◆ **Problem**
Print the line containing "Instruction: Open the" and every line after it exactly as written, through the end of the records.
%%
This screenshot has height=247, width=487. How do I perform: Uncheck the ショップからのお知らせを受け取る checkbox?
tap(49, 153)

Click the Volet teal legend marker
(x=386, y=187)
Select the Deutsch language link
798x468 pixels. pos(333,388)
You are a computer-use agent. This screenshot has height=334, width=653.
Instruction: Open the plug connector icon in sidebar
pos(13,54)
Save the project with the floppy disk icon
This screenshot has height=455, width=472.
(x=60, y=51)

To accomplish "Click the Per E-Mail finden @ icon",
%%
◆ **Response area**
Instruction: Open the plug connector icon in sidebar
pos(13,54)
Save the project with the floppy disk icon
This screenshot has height=455, width=472.
(x=60, y=51)

To accomplish "Click the Per E-Mail finden @ icon",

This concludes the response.